En mai, quelques semaines avant que le New York Times ne batte en retraite, un groupe de caricaturistes, coordonné par le dessinateur français Xavier Gorce, a d’ailleurs publié une déclaration dans le but de faire reconnaître le dessin de presse comme un droit fondamental.

« Le développement d’internet, qui a rendu la circulation du dessin de presse mondiale et instantanée » et qui le sort souvent de son contexte, « a alimenté les crispations et les ressentis autour de ce moyen d’expression », y lit-on.

> Découvrez la déclaration

Les signataires appellent les États et la communauté internationale à « ouvrir des processus de discussions et de réflexions sur "le droit à la satire et à l’irrévérence" ».

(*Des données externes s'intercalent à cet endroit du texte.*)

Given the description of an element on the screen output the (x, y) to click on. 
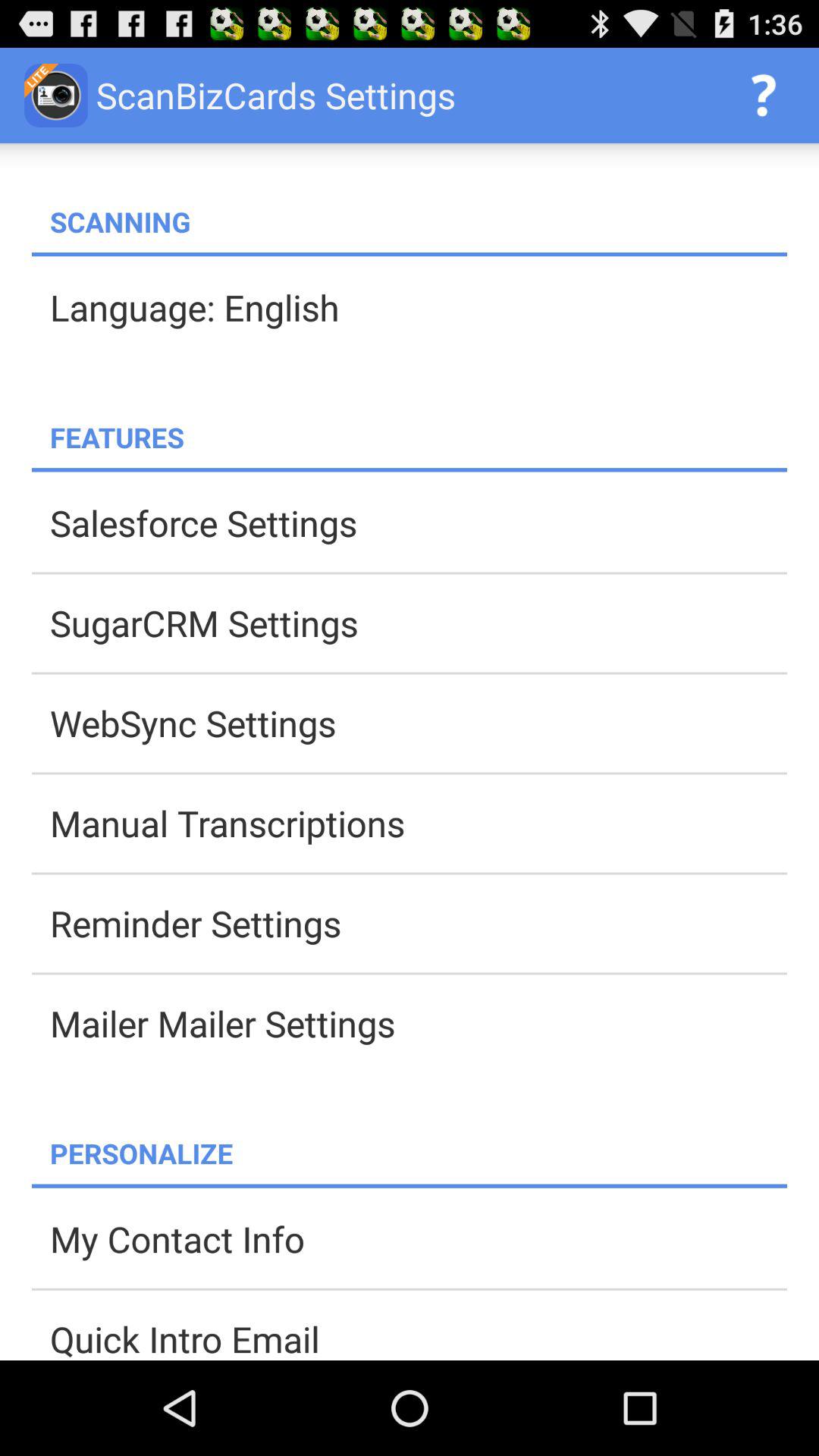
choose the icon above my contact info (409, 1186)
Given the description of an element on the screen output the (x, y) to click on. 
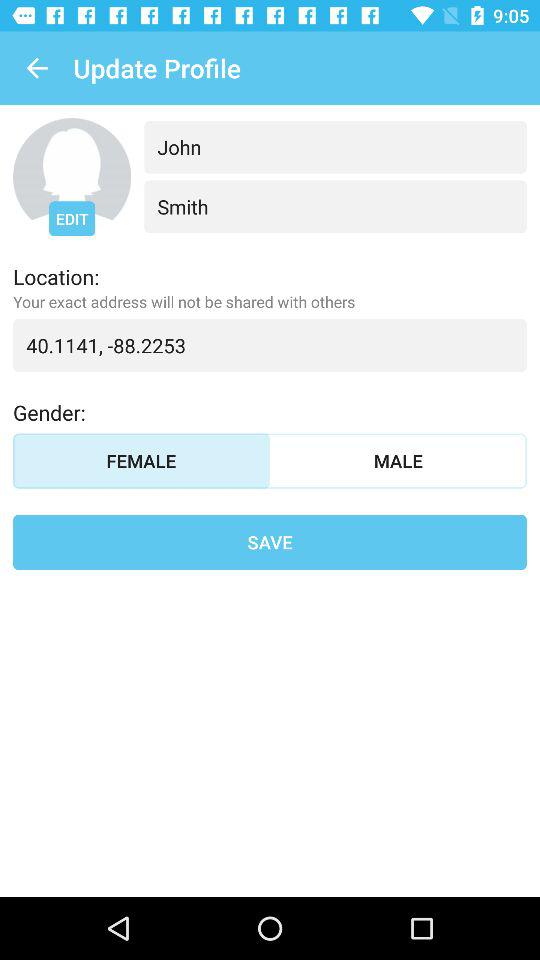
turn on the icon above the gender: (269, 345)
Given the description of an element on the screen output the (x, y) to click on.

Lorsque l’initiative a été lancée, « ce n’était pas vraiment pour défendre le dessin de presse dans nos démocraties », nous a expliqué Xavier Gorce. Mais depuis qu’une ligne rouge vient d’être franchie aux États-Unis, on constate que baisser la garde serait une très mauvaise idée, car la liberté des caricaturistes peut aussi être brimée au sein des démocraties libérales. Il n’y a pas qu’en leur brisant les doigts qu’on peut les faire taire.